On 2 June 2021 the $270bn Guggenheim fund notified the US market regulator it would begin investing in Bitcoin and other cryptoassets through its Active Allocation Fund.

We also saw confirmation via a filing for feeder fund USCA All Terrain that a notable $13.7bn hedge fund had begun taking both long and short positions in digital assets.

Global macro fund, Brevan Howard [has] begun trading in cryptocurrencies such as Bitcoin to complement the dozens of other assets in which they invest... SEC filing, 7 June 2021

On the same day,MicroStrategy (NASDAQ:MSTR) announced a private institutional offering for another $400m in senior secured notes to buy more bitcoin, to add to the 92,709 BTC it already holds in treasury reserves.

And there are rapid moves now to counter ESG concerns highlighted by the energy use of Bitcoin's proof of work consensus mechanism.

Square (NASDAQ:SQ), the crypto payments firm founded by Jack Dorsey, has partnered with Blockstream to build a solar-powered cryptoasset mining farm. Square announced on 5 June it would invest $5m in the mining farm as part of its Bitcoin Clean Energy Initiative. The facility will be a "proof of concept for 100% renewable energy Bitcoin mining at scal", Blockstream said, adding that information on operational costs and ROI would be open to the public.

The $100bn market cap Square has the third-largest public company accumulation of bitcoin on its balance sheet, with 8,027 BTC reported.

ETH, LTC accumulation accelerates

Ethereum remained the most trusted cryptoasset this week, with institutional flows pouring $33.1m net inflows towards ETH ETPs and funds, while pulling $141m net outflows away from BTC, according to industry data from Coinshares.

Only one product provider, ETC Group, saw statistically significant inflows in the last week, at $33m, while Grayscale inflows were net zero, Coinshares added $6.6m of inflows and the Canadian Bitcoin ETF provider Purpose Investments saw $9.8m of inflows across the week. 3iQ, which manages bitcoin and ether funds listed on the Toronto Stock Exchange, saw the largest net outflows with over $187m leaving its crypto fund products in the past seven days.

The smart money in crypto continues to hold, according to Chainalysis Market Intel . ETH held for 52+ weeks experienced the largest one-week increase in 6 weeks, increasing by 105,100 ETH to 45.1m ETH, while LTC held for 52+ weeks saw the largest one-week rise in 14 weeks, climbing 20,800 LTC to 30.74m LTC

The longer assets are held, the more likely it is that holders are using the asset as a store of value.

This indicates that recent sell-offs in ETH and LTC have hit day traders and the most recent entrants holders the hardest. The data shows that assets that were held for the shortest amount of time since the recent market top, with ETH above $4k and LTC higher than $300 a coin, were being sold for a loss.

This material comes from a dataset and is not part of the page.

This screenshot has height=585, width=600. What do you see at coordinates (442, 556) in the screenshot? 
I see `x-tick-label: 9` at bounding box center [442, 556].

Markets seemed uncertain as to whether Bitcoin remained in a bullish or bearish state this week, starting near $38,000 and climbing to attempt a retake of $40,000. Later in the week that momentum stalled as prices dipped to a low of $31,272.41, before bouncing higher to finish the week at $32,233.44. Traders are keenly focused on Bitcoin's 21-day exponential moving average to see where the line will run to next.

BTC/USD graph
Data as of 8 June 2021 | Source: TradingView


Ethereum fared a little better than its number one rival this week, having recaptured territory in the mid-$2,000s, but mostly traded sideways. Prices began at $2,637.32, dipping 12.3% at the most to bounce off $2,310.49, and adding 5.7% from that low to end the week approaching $2,500. That ETH has been able to find support around the levels that kickstarted its April 2021 run to $4,000 and beyond will be of some succour to traders, but there is much disagreement among them about whether macro sentiment has turned sour or remains largely positive.

ETH/USD graph
Data as of 8 June 2021 | Source: TradingView


Very little happened in quiet Litecoin markets this week. Volatility disappeared as prices trended flat, edging up towards the $200-mark before slipping down 18.7% to finish at $155.86. One thing worth noting: this level is still comfortably 20% above its May 2021 lows of $121.90.